Источник

···

Отдалённый базис национализма следует искать именно в иррациональной человеческой природе, нетронутой светом разума. Одним из его первоначальных основ является ксенофобия, которая есть не что иное, как страх примитивного человека перед неизвестным: точно так же, как древние боялись грома, как они боялись затмений, так же они боялись и чужаков. Страх этот, конечно, имеет определённый смысл: они пришли из неведомой нам культуры, кто знает, какие традиции они имеют и не приведёт ли наша беспечность к тому, что они используют во зло наше гостеприимство и терпимость; кроме того, они говорят на непонятном нам варварском языке, и мы не можем, слушая их речь, предугадать, что они на самом деле замышляют. Подобные настроения были свойственны многим народам на изначальных стадиях развития, в "дофилософскую" эру, начиная с которой шло постепенное изживание их из общественной мысли, но они вполне сохранялись в представлениях отдельных групп народа и бытуют среди многих и сегодня.
Другой важной основой национализма, пожалуй, ещё более важной, чем первая, является желание человека снять с себя ответственность за свою жизнь и слиться со своим народом, предоставить, в представлении его адептов, решение вопросов жизни не себе, а народу как таковому. Именно в этом лежит демонстративное почитание националистами самых смехотворных и давно утративших всякий смысл обычаев своего народа. Такое единение с ним даёт возможность избавиться от решения многих насущных вопросов, просто посчитав их решёнными "непостижимою для отдельного лица" мудростью нации, просто подчиниться этому "решению". Подчиняться же всегда намного легче, чем пробивать дорогу самому, потому что в этом случае нужно с необходимостью бороться против большинства, отбрасывать всё несогласное с разумом и наносное, и такая борьба зачастую бывает намного труднее и напряжённее, чем борьба в окопах за "интересы нации".
Потребность в единении со своим народом есть, таким образом, потребность отказаться от своей свободы как существа, наделённого разумом, а потому имеющего проверять всякий посыл, предлагаемый ему, на соответствие законам этого разума, есть потребность описать самого себя как часть явления внешнего мира -- нации, найти некий закон, которому можно было бы подчиниться как объективному закону, а значит отречься от свободы воли, которая так тяжела. И вся эта возня вокруг языка, вокруг традиций и церкви как части традиции есть не что иной, как попытка найти для себя отличительный признак, на основе которого можно было бы причислить себя к нации, а значит сделать законы нации обязательными для себя.

···

Предоставленные данные
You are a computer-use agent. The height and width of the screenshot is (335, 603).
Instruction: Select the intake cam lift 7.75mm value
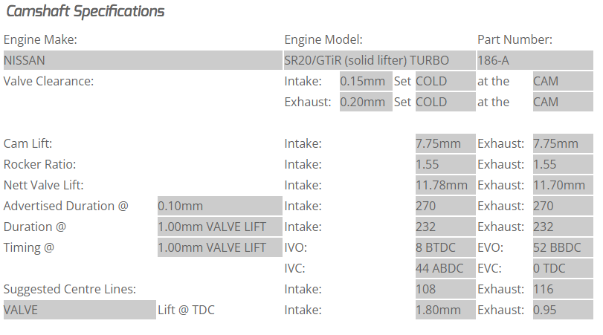point(445,143)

···

Что сделать
1 > Пожалуйста, выведите дословно отрывок из текста о национализме, начиная со слов «Потребность в единении» и до слов «обязательными для себя.» включительно.
2 > Назовите всё, чего, по словам текста о национализме, боялись древние.

Письменные ответы
1 >
Потребность в единении со своим народом есть, таким образом, потребность отказаться от своей свободы как существа, наделённого разумом, а потому имеющего проверять всякий посыл, предлагаемый ему, на соответствие законам этого разума, есть потребность описать самого себя как часть явления внешнего мира -- нации, найти некий закон, которому можно было бы подчиниться как объективному закону, а значит отречься от свободы воли, которая так тяжела. И вся эта возня вокруг языка, вокруг традиций и церкви как части традиции есть не что иной, как попытка найти для себя отличительный признак, на основе которого можно было бы причислить себя к нации, а значит сделать законы нации обязательными для себя.

2 > Гром, затмения, чужаки.